This episode of the IMEG podcast, The Future Built Smarter, features Steve Meyer, IMEG’s Transportation and Bridge Market Leader. “I try to get to know all of IMEG’s client executives and business developers to see where we can help fill the needs of our clients,” Steve says. This holistic approach, he adds, allows IMEG to provide comprehensive engineering design and services as needed for any project—from roadways to bridges to buildings—creating a seamless process for clients. “It makes it easy for the client that they can just hire one firm and fulfill quite a few services. Not only can we design their building, we also can design the road to their building.”

IMEG’s transportation projects include traffic studies, bridge, roadway, and highway design, rehabilitation and inspection, non-motorized corridors, and grant applications that secure funding for infrastructure improvements. In the wake of the Infrastructure Investment and Jobs Act of 2021, Steve says there have been many infrastructure improvements made across the country but there’s much more work to be done. “Overall, my impression of roads and bridges today is that they’re improving,” he says. “We’re getting better as a nation, but we still have a long way to go.”

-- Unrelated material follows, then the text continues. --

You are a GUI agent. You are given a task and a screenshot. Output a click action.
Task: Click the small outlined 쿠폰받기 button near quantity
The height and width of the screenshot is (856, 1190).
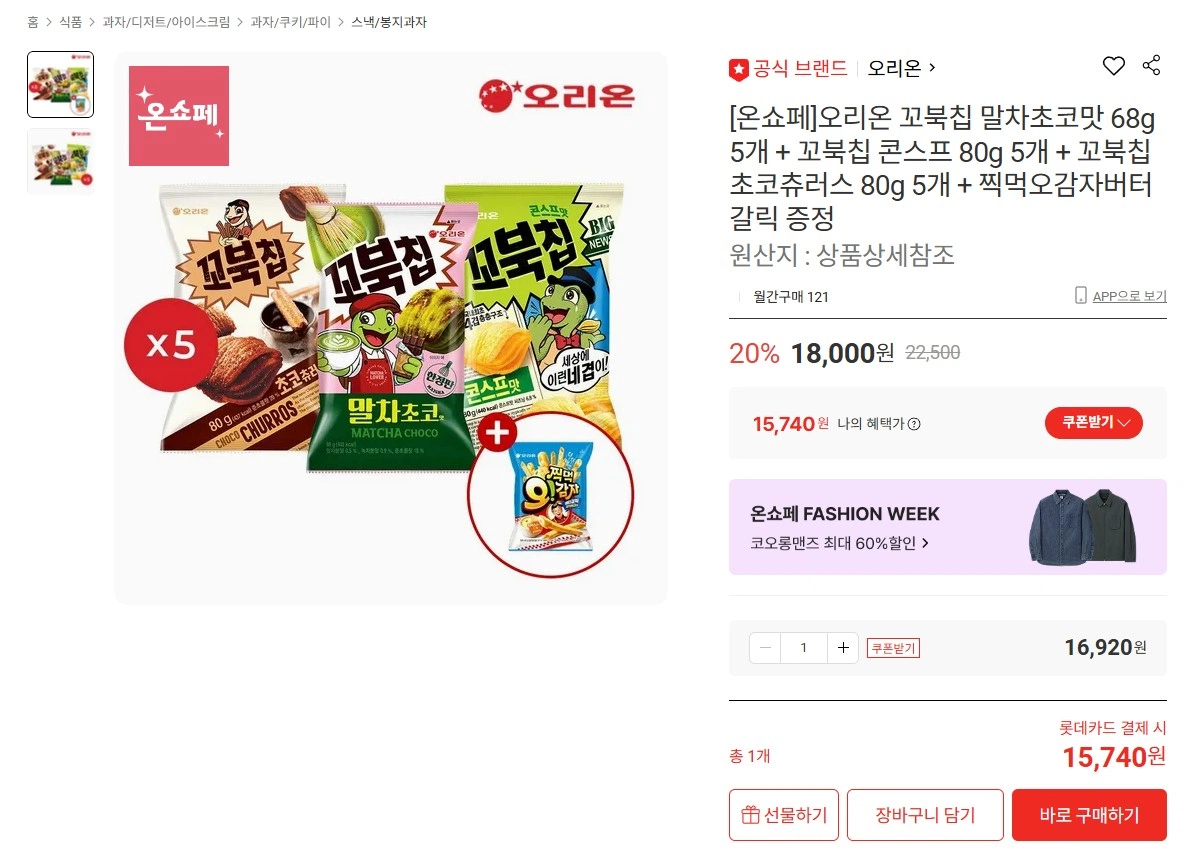pyautogui.click(x=893, y=648)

Steve points to new techniques in the past several years that now can be used to extend the life of roads and bridges, helping clients get more for their money and delay more expensive replacement projects. Technological advances, too, have played a big role in how services are delivered. “The biggest change I’ve seen in transportation over the last 10 years has been the use of drone technology,” Steve says. “We can use drones to survey roads, inspect bridges, and even explore hard-to-reach areas. It saves time, improves safety, and gives us incredible precision.” Widespread use of 360-degree cameras also has allowed engineers to quickly and safely capture detailed views of infrastructure and sites. “We can even lower these cameras into manholes to inspect pipes and systems without putting anyone in harm’s way.”

Steve finds great satisfaction in helping provide the infrastructure that people need to improve their communities and way of life, one of the main reasons he became an engineer 25 years ago. On a recent project in South Dakota, for example, a roadway surrounded by a lake had a deteriorating bridge that the engineers replaced with a box culvert, a more economical, longer lasting, and adaptable solution. “The lake’s rising levels were inundating the road and damaging the bridge,” he says. “By replacing it with a box culvert designed to allow for future elevation changes, we ensured the road could remain open longer, even as water levels rise. This is critical for the community—it connects a rural school with the nearby town.”